7. Advance Fiscal Fairness: Public child care is entirely affordable-we just need to make it a priority. The plan to build a child care system must include investments to reach benchmarks including for universal access and quality care. Child care, like all social investment, should be funded primarily from a progressive tax system, and as we outline above parent fees should not be used for core operating funding. Child care is an investment, which means it brings economic returns. Research shows that child care more than pays for itself through job creation and increased tax revenue for governments. The international benchmark is that governments should spend 1% of their GDP for children aged 0-5. Canada and Nova Scotia should seek to meet this target.

8. Decolonize: Child care services must be developed with respect for the right to self-governance and self-de­termination for Indigenous communities. Child care policy must be aligned with the Calls to Action of the Truth and Reconciliation Commission, Jordan’s Principle, and the Calls for Justice from the National Inquiry into Missing and Murdered Indigenous Women and Girls. The child care system plan must redress the legacy of colonialism, paternalism, and violence that has marked family policy for Indigenous communities.

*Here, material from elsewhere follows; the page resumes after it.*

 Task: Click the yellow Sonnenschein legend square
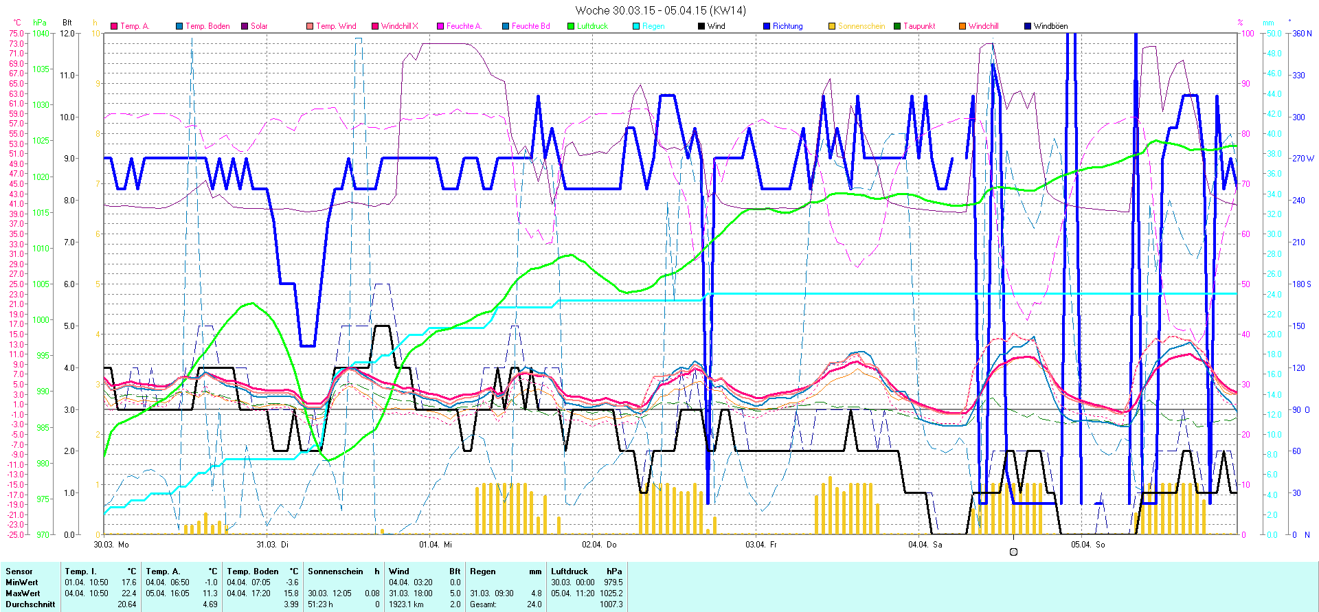click(832, 26)
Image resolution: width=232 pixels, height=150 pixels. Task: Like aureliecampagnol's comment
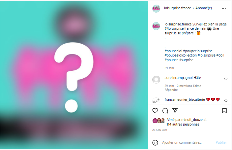226,79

9. Support Social Inclusion: Funding quality, affordable and accessible child care must seek to advance social inclusion in several ways, in the curriculum, in the workforce, and when addressing the need for services. Quality, play-based child care with evidence-based, developmentally appropriate curriculum, provides equal opportunities for all children to thrive. Inclusive child care can be especially important for supporting children with special needs and from culturally diverse backgrounds. Funding quality child care brings better wages and working conditions for the female-dominated early childhood education work force. Public child care can offer more secure employment options for migrant caregivers and diversify the child care sector.Support for retraining and upgrading education and skills of the workforce must support principles of inclusion by providing opportunities for migrant and racialized workers. Public child care boosts the social value of caring work. Child care ensures more equitable access to the labour market for women and helps achieve work/life balance.Child care that is universally available aids in immigrant and refugee settlement and retention. Child care investments can also stem rural depopulation.

10. Promote Climate justiceGovernments should promote investing in public child care as part of advancing climate justice. Funding for child care can be part of a green jobs strategy that will support workers, particularly women, in the just transition to the green economy. Child care curriculum can also encourage children to think about their relationship with the environment and the changing climate. Programs,such as Eco-Healthy Child Care, can be implemented to ensure best practices for healthy, safe and sustainable child care environments.

This is an exciting time. After decades of advocacy, the building of a universal, comprehensive, publicly funded, high quality, affordable, accessible, accountable, and non-profit system of Early Learning and Child Care is on the horizon in Nova Scotia. And there is a community of evidence and expertise that is mobilized to move this vision forward. Let’s not waste this opportunity to work together.  

Sincerely,

Tammy Findlay, Associate Professor and Dept. Chair of Political and Canadian Studies at Mount Saint Vincent University, and Research Associate of Canadian Centre for Policy Alternatives-Nova Scotia

Christine Saulnier, Director, Canadian Centre for Policy Alternatives-Nova Scotia; Member of the Steering Committee of Child Care Now Nova Scotia and Campaign 2000.